SpatialUnderstandingDll.cs Script in the Toolkit

When it comes to calling into functions like this one below;

            [DllImport("SpatialUnderstanding")]
            public static extern int QueryPlayspaceStats(
                [In] IntPtr playspaceStats);    // PlayspaceStats

so, what do I provide as an IntPtr here? Well, the same class file defines;

            [StructLayout(LayoutKind.Sequential, Pack = 1)]
            public class PlayspaceStats
            {
                public int IsWorkingOnStats;				// 0 if still working on creating the stats

                public float HorizSurfaceArea;              // In m2 : All horizontal faces UP between Ground - 0.15 and Ground + 1.f (include Ground and convenient horiz surface)
                public float TotalSurfaceArea;              // In m2 : All !
                public float UpSurfaceArea;                 // In m2 : All horizontal faces UP (no constraint => including ground)
                public float DownSurfaceArea;               // In m2 : All horizontal faces DOWN (no constraint => including ceiling)
                public float WallSurfaceArea;               // In m2 : All Vertical faces (not only walls)
                public float VirtualCeilingSurfaceArea;     // In m2 : estimation of surface of virtual Ceiling.
                public float VirtualWallSurfaceArea;        // In m2 : estimation of surface of virtual Walls.

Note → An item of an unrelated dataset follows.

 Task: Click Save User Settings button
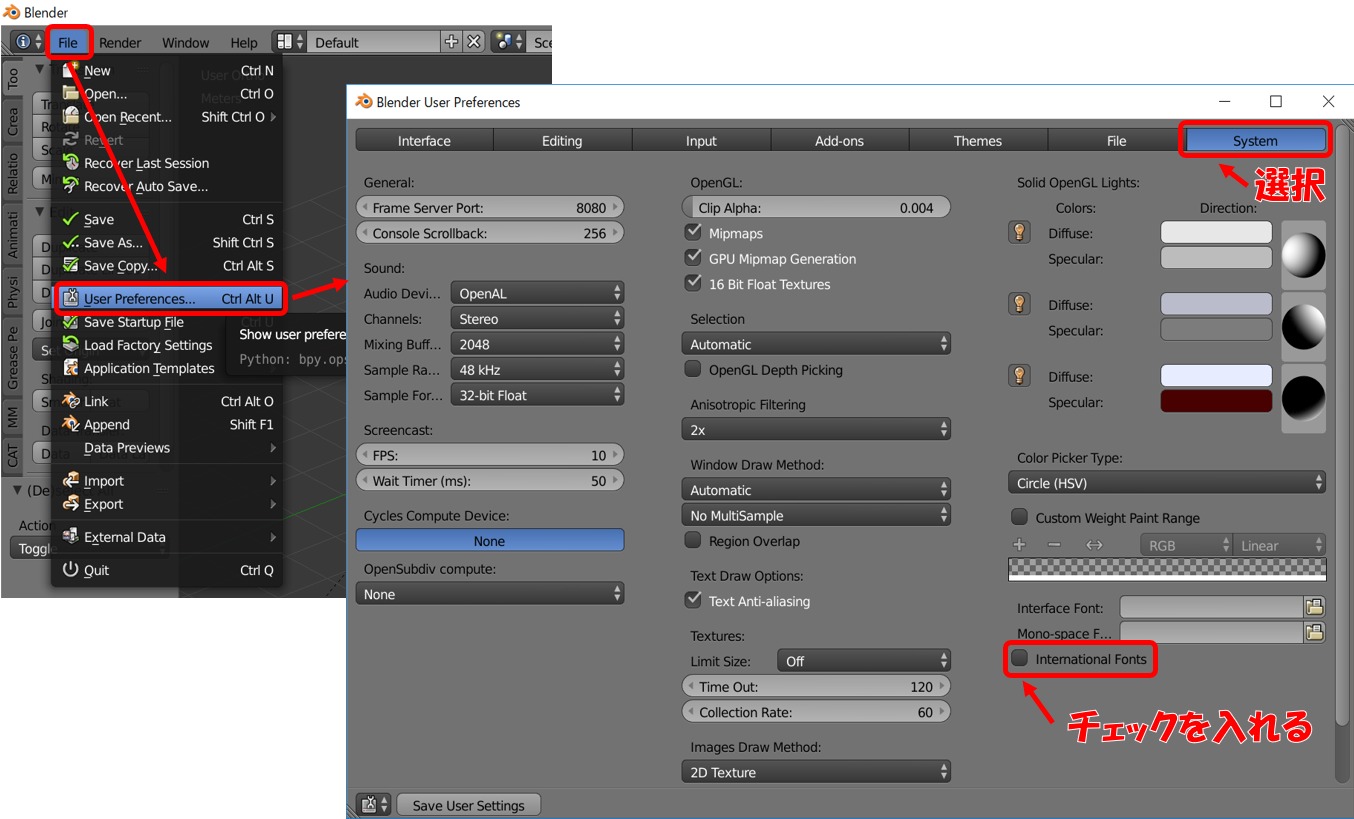(x=468, y=805)
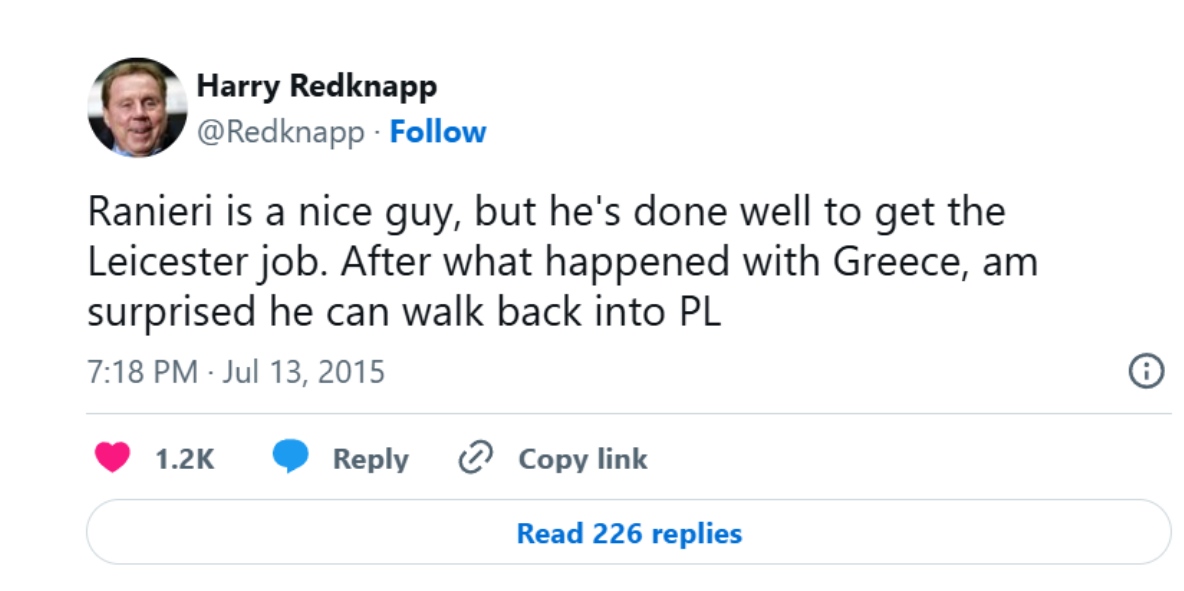
Task: Click the tweet line ending 'back into PL'
Action: 404,312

                public int NumFloor;                        // List of Area of each Floor surface (contains count)
                public int NumCeiling;                      // List of Area of each Ceiling surface (contains count)
                public int NumWall_XNeg;                    // List of Area of each Wall XNeg surface (contains count)
                public int NumWall_XPos;                    // List of Area of each Wall XPos surface (contains count)
                public int NumWall_ZNeg;                    // List of Area of each Wall ZNeg surface (contains count)
                public int NumWall_ZPos;                    // List of Area of each Wall ZPos surface (contains count)
                public int NumPlatform;                     // List of Area of each Horizontal not Floor surface (contains count)

                public int CellCount_IsPaintMode;           // Number paint cells (could deduce surface of painted area) => 8cm x 8cm cell
                public int CellCount_IsSeenQualtiy_None;    // Number of not seen cells => 8cm x 8cm cell
                public int CellCount_IsSeenQualtiy_Seen;    // Number of seen cells => 8cm x 8cm cell
                public int CellCount_IsSeenQualtiy_Good;    // Number of seen cells good quality => 8cm x 8cm cell
            };

and so that’s good – I guess that I just have to alloc one of these, pin it and pass it across the boundary before unpinning it after the method completes?

The class helps me with that again. Firstly, it has private members like this one (there are others following the same pattern);

        private Imports.PlayspaceStats reusedPlayspaceStats = new Imports.PlayspaceStats();
        private IntPtr reusedPlayspaceStatsPtr;

and then it provides a method like this one;

        public Imports.PlayspaceStats GetStaticPlayspaceStats()
        {
            return reusedPlayspaceStats;
        }

and so rather than having to make my own instance of PlayspaceStats I can just ‘borrow’ this one when I need it – e.g;

            var ptr = SpatialUnderstanding.Instance.UnderstandingDLL.GetStaticPlayspaceStatsPtr();
            SpatialUnderstandingDll.Imports.QueryPlayspaceStats(ptr);

and that Imports class also has methods to PinObject/String which both pins and puts them onto a list which can later be cleared via UnpinAllObjects so it’s essentially helping with the mechanics involved in calling the underlying DLL.

Extending Functionality

I was looking into the library here because I wanted to extend the functionality provided.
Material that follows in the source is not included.